Ed è in questo scenario che si colloca il nuovo Piano Zootecnico, che la giunta regionale ha costruito avvalendosi anche della consultazione e della partecipazione delle imprese e delle organizzazioni professionali agricole. Il Piano consente di tracciare una diagnosi precisa del comparto: la contrazione dei capi allevati, la drastica riduzione del numero delle imprese è interpretabile come una “professionalizzazione” di tutto il comparto (che ha preferito puntare su una “dimensione media” degli allevamenti economicamente sostenibile), di pari passo con la riduzione delle cosiddette “agricolture residuali”.
“Qualità certificata”, secondo quanto prescritto dalle nuove norme comunitarie, ma anche richiesto dagli standards della grande distribuzione; maggiore formazione degli addetti; polifunzionalità ed economie di scala dei servizi connessi con l’allevamento (come la rete di macellazione), in grado di ridurre i costi; “filiere corte”, che possano contare sullo stesso livello di tecnica e di assistenza presente in azienda; valorizzazione mirata dei prodotti regionali: sono queste le indicazioni di marcia che vengono dal Piano zootecnico.
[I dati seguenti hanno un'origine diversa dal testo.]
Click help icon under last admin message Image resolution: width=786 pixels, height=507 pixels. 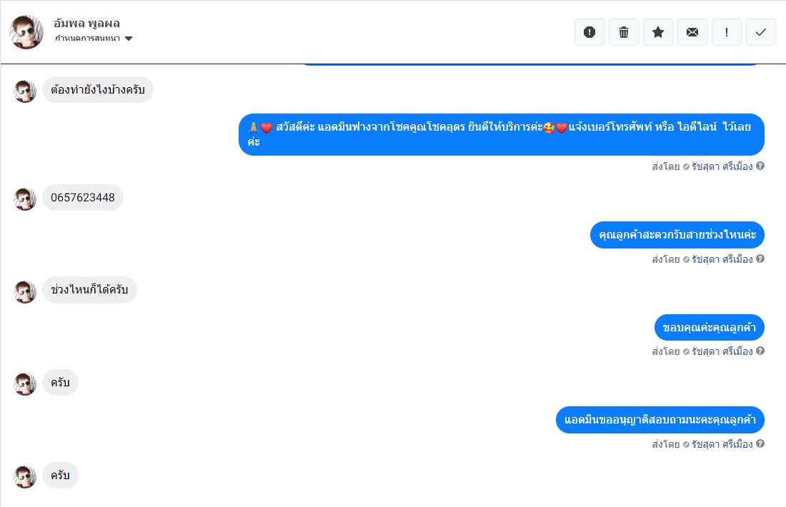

“Occorrono sempre più imprese di qualità, ha affermato l’assessore Cecchini, sostenute sia da un sistema normativo adeguato, sia da una organizzazione efficiente, sul piano della logistica e dei servizi, in un quadro che guardi al contesto nazionale ed alle zootecnie limitrofe (come Toscana e Marche). Ed occorre soprattutto una imprenditorialità, che sappia servirsi efficacemente degli strumenti di modernizzazione messi in campo dalle istituzioni pubbliche, dell’innovazione e dei risultati della ricerca scientifica, per farne un decisivo fondamento della propria azione. Qualità e innovazione sono le parole d’ordine del processo di modernizzazione del settore zootecnico in Umbria, che abbia i suoi punti di forza nella compatibilità e tutela ambientale (alle quali possono contribuire anche le recenti normative di sostegno alla produzione di “energie rinnovabili” applicate al settore), negli interventi per il “benessere degli animali” e nelle opportunità offerte dal nuovo Piano di Sviluppo Rurale, in termini di misure e risorse da destinare alla zootecnia”.

“L’Umbria si trova di fronte al bivio di un futuro non privo di difficoltà per le attività zootecniche, ma che può costituire anche e soprattutto una grande opportunità, ripensando il sistema e dotandolo degli strumenti necessari per far fronte alle sfide della modernità e dello sviluppo. Il Piano Zootecnico regionale, ha concluso l’assessore Cecchini, nasce con l’obiettivo di fornire ai protagonisti, le imprese e gli allevatori, gli strumenti di cui hanno bisogno per sviluppare al meglio idee, capacità e reddito, nella consapevolezza che il loro lavoro, come quello di tutti gli agricoltori, contribuisce all’economia regionale e, soprattutto, alla tutela di quel paesaggio frutto secolare di attività, che hanno fatto “verde” l’Umbria, rendendola inimitabile per le sue campagne, per i suoi prodotti e per i valori etici ed estetici legati alla vita dei campi”.